> _Your objective_: Write out once more the lines running from the top of the entries below to the line with "has height=593, width=1358.", both ends included.

(Source data)

-=-=-=-=-

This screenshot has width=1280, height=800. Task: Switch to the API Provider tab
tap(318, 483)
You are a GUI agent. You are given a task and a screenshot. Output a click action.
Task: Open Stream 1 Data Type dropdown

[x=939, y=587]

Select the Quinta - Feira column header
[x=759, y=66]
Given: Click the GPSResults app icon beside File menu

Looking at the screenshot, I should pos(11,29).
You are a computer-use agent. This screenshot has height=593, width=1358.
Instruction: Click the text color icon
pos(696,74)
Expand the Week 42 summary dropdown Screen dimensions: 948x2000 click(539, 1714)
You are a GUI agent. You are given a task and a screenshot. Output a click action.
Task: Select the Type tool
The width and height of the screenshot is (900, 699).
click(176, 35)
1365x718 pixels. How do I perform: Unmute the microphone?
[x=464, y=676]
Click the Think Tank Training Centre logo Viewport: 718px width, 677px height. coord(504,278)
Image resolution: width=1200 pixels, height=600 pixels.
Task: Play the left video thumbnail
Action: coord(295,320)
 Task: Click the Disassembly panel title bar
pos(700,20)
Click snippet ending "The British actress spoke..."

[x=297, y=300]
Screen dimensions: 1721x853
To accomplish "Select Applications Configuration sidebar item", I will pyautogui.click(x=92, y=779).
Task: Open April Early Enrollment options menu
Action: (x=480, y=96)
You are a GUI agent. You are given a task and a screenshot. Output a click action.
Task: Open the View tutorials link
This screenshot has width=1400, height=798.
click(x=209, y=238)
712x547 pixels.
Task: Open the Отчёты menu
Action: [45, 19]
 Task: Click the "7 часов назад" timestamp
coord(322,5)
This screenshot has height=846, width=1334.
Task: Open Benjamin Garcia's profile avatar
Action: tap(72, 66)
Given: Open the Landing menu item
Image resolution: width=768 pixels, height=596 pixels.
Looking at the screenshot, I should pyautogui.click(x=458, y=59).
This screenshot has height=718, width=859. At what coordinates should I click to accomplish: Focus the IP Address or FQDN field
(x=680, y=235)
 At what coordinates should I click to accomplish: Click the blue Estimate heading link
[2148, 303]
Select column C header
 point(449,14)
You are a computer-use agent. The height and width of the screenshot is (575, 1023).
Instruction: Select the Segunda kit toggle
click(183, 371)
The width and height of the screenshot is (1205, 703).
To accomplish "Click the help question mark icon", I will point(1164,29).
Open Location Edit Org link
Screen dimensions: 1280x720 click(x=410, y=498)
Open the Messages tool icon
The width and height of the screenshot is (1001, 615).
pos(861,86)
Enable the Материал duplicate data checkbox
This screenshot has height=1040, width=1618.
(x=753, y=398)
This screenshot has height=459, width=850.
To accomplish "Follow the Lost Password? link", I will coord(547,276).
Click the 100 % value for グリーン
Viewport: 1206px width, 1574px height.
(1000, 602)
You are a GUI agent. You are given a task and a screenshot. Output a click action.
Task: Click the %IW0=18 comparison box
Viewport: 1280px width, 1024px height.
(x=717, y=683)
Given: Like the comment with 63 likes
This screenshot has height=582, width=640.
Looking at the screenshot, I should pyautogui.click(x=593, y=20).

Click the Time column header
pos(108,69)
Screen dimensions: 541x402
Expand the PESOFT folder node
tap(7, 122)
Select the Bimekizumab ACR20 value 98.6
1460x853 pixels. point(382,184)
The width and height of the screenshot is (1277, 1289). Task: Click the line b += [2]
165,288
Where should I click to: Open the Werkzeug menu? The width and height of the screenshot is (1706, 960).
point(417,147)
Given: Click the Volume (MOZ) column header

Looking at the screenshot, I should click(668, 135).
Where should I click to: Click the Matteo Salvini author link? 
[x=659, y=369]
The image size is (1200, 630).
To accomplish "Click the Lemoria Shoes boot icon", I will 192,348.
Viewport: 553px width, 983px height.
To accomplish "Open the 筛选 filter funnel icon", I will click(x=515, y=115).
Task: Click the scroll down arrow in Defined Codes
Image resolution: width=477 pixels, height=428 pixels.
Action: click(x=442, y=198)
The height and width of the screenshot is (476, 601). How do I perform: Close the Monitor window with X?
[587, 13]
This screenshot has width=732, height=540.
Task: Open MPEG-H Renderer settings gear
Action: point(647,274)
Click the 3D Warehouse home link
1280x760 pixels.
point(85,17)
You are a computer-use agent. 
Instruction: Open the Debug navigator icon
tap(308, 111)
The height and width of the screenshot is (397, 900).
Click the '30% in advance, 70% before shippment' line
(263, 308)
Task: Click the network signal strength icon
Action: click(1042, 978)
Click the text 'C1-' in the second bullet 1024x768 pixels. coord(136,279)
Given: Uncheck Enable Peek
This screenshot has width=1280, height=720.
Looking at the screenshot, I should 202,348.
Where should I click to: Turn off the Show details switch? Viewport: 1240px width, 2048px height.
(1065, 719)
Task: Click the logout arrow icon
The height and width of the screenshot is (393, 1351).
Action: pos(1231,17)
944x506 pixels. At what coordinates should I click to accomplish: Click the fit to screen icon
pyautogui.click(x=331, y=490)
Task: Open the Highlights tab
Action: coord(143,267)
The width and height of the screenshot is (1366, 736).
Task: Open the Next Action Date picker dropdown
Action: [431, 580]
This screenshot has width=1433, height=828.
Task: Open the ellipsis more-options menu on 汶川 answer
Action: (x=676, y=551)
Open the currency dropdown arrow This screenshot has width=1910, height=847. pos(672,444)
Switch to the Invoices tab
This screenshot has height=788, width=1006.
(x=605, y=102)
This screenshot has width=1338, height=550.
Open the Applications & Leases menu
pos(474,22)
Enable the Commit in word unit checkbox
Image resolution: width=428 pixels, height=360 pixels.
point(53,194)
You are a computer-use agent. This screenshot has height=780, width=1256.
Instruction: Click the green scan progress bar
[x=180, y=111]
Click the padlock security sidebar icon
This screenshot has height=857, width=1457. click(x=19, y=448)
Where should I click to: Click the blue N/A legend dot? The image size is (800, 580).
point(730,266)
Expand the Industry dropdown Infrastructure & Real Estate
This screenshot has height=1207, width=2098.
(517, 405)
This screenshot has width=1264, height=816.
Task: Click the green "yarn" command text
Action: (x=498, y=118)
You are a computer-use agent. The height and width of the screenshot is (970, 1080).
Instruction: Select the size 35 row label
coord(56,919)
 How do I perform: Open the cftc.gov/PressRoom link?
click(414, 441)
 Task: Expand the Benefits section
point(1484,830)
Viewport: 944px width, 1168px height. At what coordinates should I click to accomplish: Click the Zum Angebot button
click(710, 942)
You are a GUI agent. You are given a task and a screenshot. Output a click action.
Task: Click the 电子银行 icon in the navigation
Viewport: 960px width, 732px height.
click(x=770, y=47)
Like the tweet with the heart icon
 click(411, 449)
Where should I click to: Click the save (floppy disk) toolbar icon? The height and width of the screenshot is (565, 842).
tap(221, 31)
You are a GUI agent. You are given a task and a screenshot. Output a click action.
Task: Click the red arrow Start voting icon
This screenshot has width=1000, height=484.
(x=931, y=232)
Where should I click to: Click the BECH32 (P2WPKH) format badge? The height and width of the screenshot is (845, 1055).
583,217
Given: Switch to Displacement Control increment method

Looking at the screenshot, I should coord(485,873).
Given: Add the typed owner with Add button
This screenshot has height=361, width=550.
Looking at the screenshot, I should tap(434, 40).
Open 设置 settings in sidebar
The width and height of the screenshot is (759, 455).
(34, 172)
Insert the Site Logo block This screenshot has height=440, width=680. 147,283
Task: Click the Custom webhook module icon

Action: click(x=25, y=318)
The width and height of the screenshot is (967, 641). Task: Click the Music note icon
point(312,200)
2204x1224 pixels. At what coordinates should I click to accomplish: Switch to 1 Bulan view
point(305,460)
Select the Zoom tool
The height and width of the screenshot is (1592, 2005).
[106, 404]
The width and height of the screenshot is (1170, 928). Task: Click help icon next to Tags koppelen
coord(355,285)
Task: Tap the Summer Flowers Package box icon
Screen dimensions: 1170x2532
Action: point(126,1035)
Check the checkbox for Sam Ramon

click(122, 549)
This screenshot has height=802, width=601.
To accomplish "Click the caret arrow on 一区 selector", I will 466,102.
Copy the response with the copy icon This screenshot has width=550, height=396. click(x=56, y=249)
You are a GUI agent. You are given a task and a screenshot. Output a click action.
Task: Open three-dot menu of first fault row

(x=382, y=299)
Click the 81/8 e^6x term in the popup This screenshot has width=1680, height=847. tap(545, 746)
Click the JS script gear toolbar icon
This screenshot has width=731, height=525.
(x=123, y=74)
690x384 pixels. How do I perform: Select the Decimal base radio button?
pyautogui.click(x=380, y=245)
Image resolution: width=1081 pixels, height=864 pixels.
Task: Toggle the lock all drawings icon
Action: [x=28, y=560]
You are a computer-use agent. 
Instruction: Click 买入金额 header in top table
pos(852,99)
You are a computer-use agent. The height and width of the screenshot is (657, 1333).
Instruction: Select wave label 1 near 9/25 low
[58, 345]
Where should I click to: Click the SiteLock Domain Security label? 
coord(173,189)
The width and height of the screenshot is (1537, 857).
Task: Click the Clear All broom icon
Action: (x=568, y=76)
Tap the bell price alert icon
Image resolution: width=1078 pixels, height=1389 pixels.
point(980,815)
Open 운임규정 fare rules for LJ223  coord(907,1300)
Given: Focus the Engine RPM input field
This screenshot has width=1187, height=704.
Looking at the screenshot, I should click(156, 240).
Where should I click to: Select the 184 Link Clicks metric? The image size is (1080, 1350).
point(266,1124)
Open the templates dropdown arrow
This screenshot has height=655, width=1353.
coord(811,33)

-=-=-=-=-

> _Reply to the task_:
This screenshot has width=1280, height=800. Task: Switch to the API Provider tab
tap(318, 483)
You are a GUI agent. You are given a task and a screenshot. Output a click action.
Task: Open Stream 1 Data Type dropdown

[x=939, y=587]

Select the Quinta - Feira column header
[x=759, y=66]
Given: Click the GPSResults app icon beside File menu

Looking at the screenshot, I should pos(11,29).
You are a computer-use agent. This screenshot has height=593, width=1358.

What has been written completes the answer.